What to do without incurring the rebbe’s wrath? Hershel Flamek began giving the tot small pinches as he toted her around. And, according to my father, the little one soon began to cry the minute she laid eyes on him. End of getting peed upon and the return to cheder.

One hot summer day as the rebbe leaned back in his chair, the heat and the rote recitations lulled him into a frequent postprandial nap. On a dare, Hershel Flamek pulled out the rope he had smuggled in with him and tied the sleeping rebbe loosely to the chair. The boys’ tittering awakened the rebbe and the sudden awakening caused him to fall over, chair and all.

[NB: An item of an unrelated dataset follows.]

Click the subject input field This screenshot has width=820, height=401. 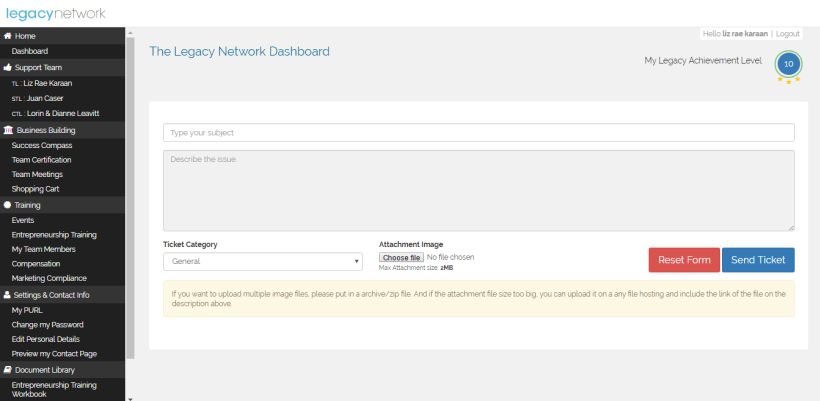(478, 132)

In a panic, Hershel escaped through the cheder window. Knowing the wrath and corporal punishment that awaited him, my father hid out near the bakery in the centre of the little shtetl. Stiff, hungry and tired, he sheepishly returned home hours later and confessed. His grandfather, an orchard worker, accompanied Hershel to the rebbe to broker a wary peace, but the rebbe knew his customers and realized that despite the boy’s payes (sidelocks) and sharp mind, Hershel Flamek’s spirit would not be easily contained at cheder.

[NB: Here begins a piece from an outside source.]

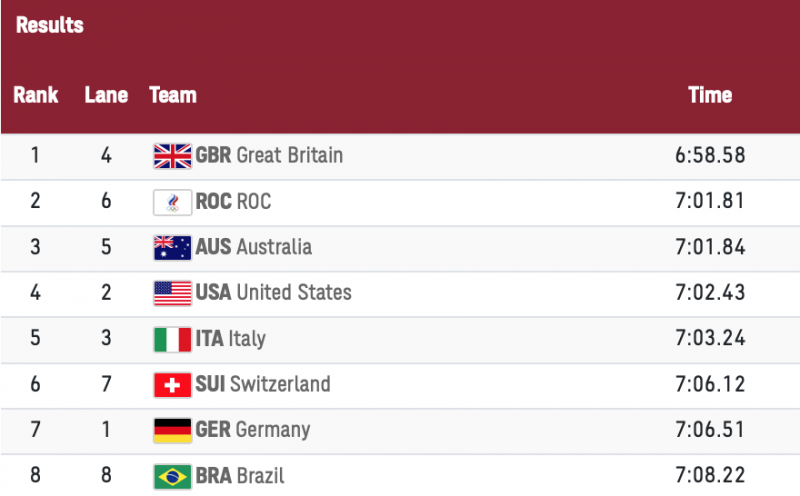Click the Brazil flag icon
800x496 pixels.
(172, 476)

Seeing that Hershel needed to be kept busy, he was assigned the task of fetching the rebbe’s noonday meal. Decades later, my father credited this duty with teaching him an invaluable lesson about women. Each morning, the rebbe sent Hershel to tell the rebbetzin, his wife, what he desired for lunch that day. Day after day, without fail, the rebbe’s request was ignored by his wife.  This became clear to Hershel who, finally, asked the rebbe why he even bothered to make a request.

“Oy,” the rebbe answered, tugging on his beard. “Yingale, die kenst nicht frauen.” (“Oy, little boy, you’re still too young to know women.”) “If I have a taste for kliskes mit bobelech [noodles with beans], I ask for ungebrennte zip [blackened potato soup]. I know that, dafke vot die rebbetzin mir geben vos ich vill nischt [I know that, in spite of it, the rebbetzin will give me what I don’t want].”

Hershel Flamek learned his lesson on marital negotiation early and well, as I witnessed over the four-plus decades of his life with my mother, Prywa Lukowska Nuss.

My dear father died in 2000, having proudly met the new millennium and its technological marvels. He was a self-educated entrepreneur of many names and diverse talents, a thirst for knowledge, a love of nature and animals, and, truly, Hershel Flamek, all his years.

Sara Nuss-Galles, whose father would have been 100 this year, has been widely published in Jewish newspapers across the United States and Canada, as well as in the New York Times, the Los Angeles Times, numerous magazines and anthologies. She also has been a guest essayist on National Public Radio’s MarketPlace.